Written problem
Format the stretch from the line containing "Activate the translate move tool" through the end of the material as a Markdown table with the columns Row and Line, one numbered row per line. Skip blank lines and leave the pictures out.

Material to process
* * * * * * *
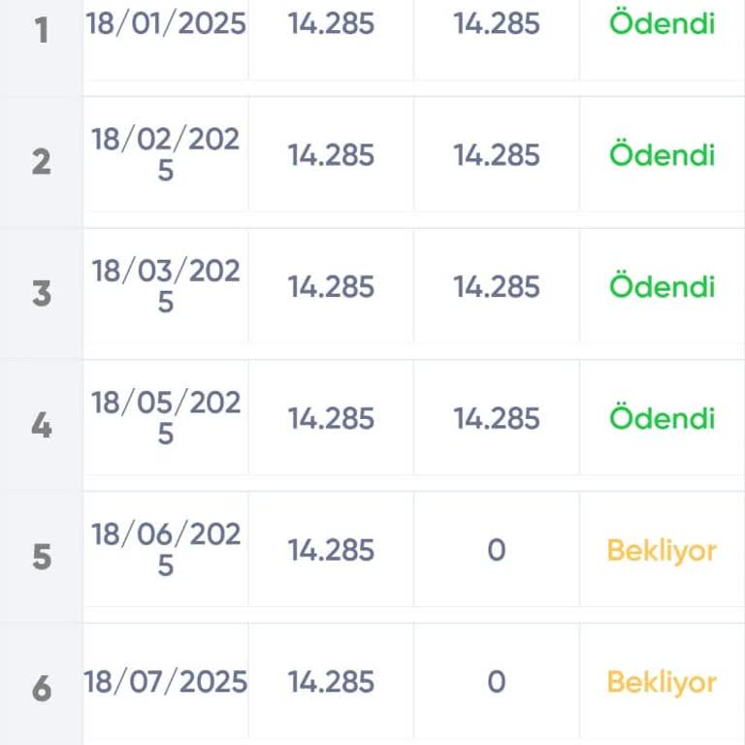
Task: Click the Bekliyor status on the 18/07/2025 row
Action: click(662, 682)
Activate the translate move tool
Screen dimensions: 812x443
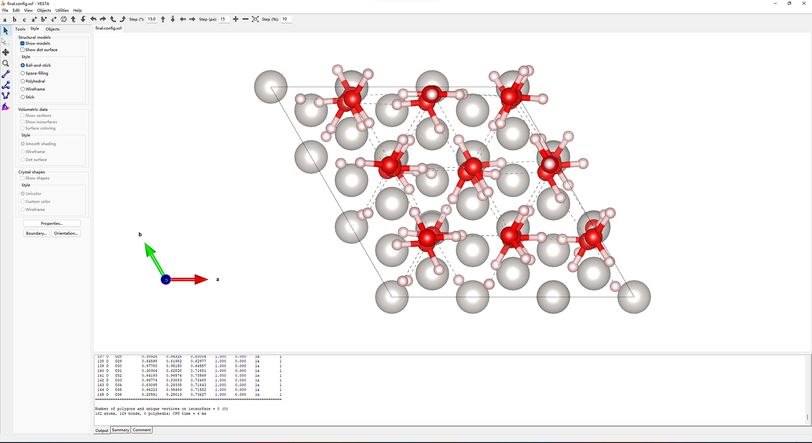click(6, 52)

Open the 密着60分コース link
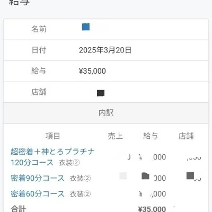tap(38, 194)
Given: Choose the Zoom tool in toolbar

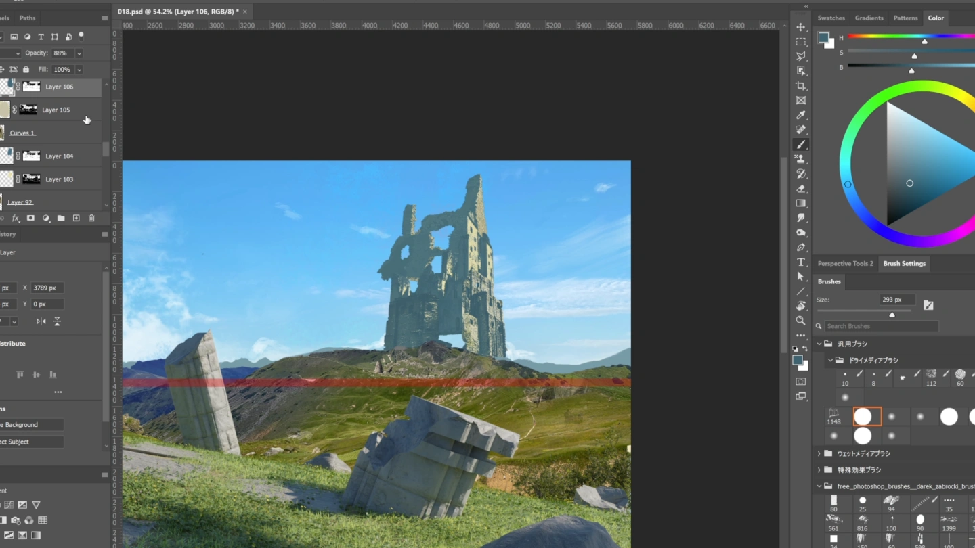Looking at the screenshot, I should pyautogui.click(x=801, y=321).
* * * * * * *
Complete response
| Row | Line |
|---|---|
| 1 | Activate the translate move tool |
| 2 | Screen dimensions: 812x443 |
| 3 | click(6, 52) |
| 4 | Open the 密着60分コース link |
| 5 | tap(38, 194) |
| 6 | Given: Choose the Zoom tool in toolbar |
| 7 | Looking at the screenshot, I should pyautogui.click(x=801, y=321). |